Celebrity-backed brands have dominated headlines. Three names tested in performance hydration each win for different reasons.
Powerade Zero Sugar Berry Ice remains the category benchmark, 82% desire among sporty 18–34-year-olds. Its zero-sugar formula and familiar “ION4” electrolyte mix make it the trusted choice for everyday athletes and weekend warriors.
Más+ by Messi sits at 79% desire among the young and sporty crowd, with room to grow among a wider audience. Consumers might respect the Messi story, and this one's a newcomer.
Prime Hydration seems to play a different role in the category, with hype likely driving trial. It is over-indexing with purchase intent among young and sporty consumers, with a +38% desirability score in Melbourne vs Sydney.
Nature’s Performance Drink: Coconut Water
As consumers look for cleaner, natural ways to hydrate, coconut water is finding new relevance. Packed with natural electrolytes, it offers performance without the additives, hydration that feels pure? Is it the natural counterpart to Powerade’s engineered functionality and the conscious simplicity of Cool Ridge?
The Bounce-Back Culture
That crossover between health and hedonism captures something bigger about modern wellness. People aren’t chasing purity anymore; they’re chasing equilibrium.
One of the more unexpected insights is how hydration has become part of recovery. Not just after exercise, but after a night out. 16% of Australians say they drink hydration or sports drinks to feel better the next day, but that jumps to 37% among younger, sporty people.
It’s a small number with a big story behind it. Health for this group isn’t about purity; it’s about balance. They train hard, go out, and then use the same products to reset. Hydration has become part of the bounce-back routine.
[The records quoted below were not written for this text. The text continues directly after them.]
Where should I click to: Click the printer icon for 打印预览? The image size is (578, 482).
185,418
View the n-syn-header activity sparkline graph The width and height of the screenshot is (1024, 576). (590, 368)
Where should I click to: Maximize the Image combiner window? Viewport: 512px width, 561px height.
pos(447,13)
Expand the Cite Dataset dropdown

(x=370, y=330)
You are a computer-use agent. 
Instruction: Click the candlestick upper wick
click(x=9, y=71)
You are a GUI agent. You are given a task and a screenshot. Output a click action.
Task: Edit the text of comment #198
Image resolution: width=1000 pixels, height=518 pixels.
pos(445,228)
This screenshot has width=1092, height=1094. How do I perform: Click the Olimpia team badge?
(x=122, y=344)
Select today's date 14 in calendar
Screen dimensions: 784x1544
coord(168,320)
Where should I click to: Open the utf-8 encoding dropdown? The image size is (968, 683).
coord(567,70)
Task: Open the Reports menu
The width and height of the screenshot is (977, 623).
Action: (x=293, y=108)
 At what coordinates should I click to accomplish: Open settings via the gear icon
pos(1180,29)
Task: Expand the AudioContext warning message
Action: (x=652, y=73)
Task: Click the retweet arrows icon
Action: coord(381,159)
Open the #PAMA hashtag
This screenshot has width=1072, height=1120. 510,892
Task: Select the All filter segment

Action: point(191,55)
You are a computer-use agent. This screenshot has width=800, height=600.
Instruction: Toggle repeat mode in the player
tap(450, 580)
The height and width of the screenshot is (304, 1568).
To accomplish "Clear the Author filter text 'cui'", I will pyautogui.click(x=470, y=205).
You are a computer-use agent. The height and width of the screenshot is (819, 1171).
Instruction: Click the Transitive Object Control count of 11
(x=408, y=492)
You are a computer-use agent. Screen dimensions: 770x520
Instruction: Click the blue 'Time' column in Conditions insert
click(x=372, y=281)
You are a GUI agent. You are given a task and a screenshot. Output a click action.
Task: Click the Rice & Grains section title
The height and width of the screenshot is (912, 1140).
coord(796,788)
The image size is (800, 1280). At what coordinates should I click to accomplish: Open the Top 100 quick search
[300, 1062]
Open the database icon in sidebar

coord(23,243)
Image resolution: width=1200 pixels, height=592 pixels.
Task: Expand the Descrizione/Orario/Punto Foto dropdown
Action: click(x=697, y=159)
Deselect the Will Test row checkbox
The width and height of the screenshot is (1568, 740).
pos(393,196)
Coconut water sits at an interesting crossroads here, positioned as the ‘natural’ way to bounce back, whether that’s from a workout or a hangover. It bridges performance and purity, and its quiet consistency among younger Australians hints at room to grow.

Looking ahead, Australians expect the next big trends in hydration to balance science, sustainability, and sensation.
- Enhanced nutrition and exotic flavours lead forecasted trends.
- Natural ingredients and electrolyte enrichment are top of mind.
- Health marketing is expected to dominate the next five years.
Among younger, active Australians, hydration has become something more personal than performative. It’s no longer about chasing endurance or elite results, but about finding and making choices that align with a more intentional lifestyle. For brands, that shift changes the rules: the win now lies not in new ingredients, but in new meaning, in how well a product reflects the mindset of the people drinking it.
From recycled plastic to zero sugar to natural electrolytes, every brand in the hydration space is really selling the same thing: reassurance. In a culture that’s always on, hydration has become the quiet act of feeling in control.
From Product to Philosophy
Cool Ridge’s success encapsulates this evolution perfectly. Its humor-driven sustainability campaign shows how even a low-involvement product can spark high emotional connection. It’s proof that brands can ask consumers to do the right thing, even at the expense of sales, and still come out stronger.
Hydration has evolved into a ritual, from a category to a culture. The future belongs to brands that can balance purity, purpose, and playfulness where every sip says something about who we are, and what we care about.
One question remains, has hydration become a convenience-shop reflex? The impulse choice that signals health without thought. The next wave of brands won’t just be selling a drink. They’ll be selling an ethos and an image that speaks to people.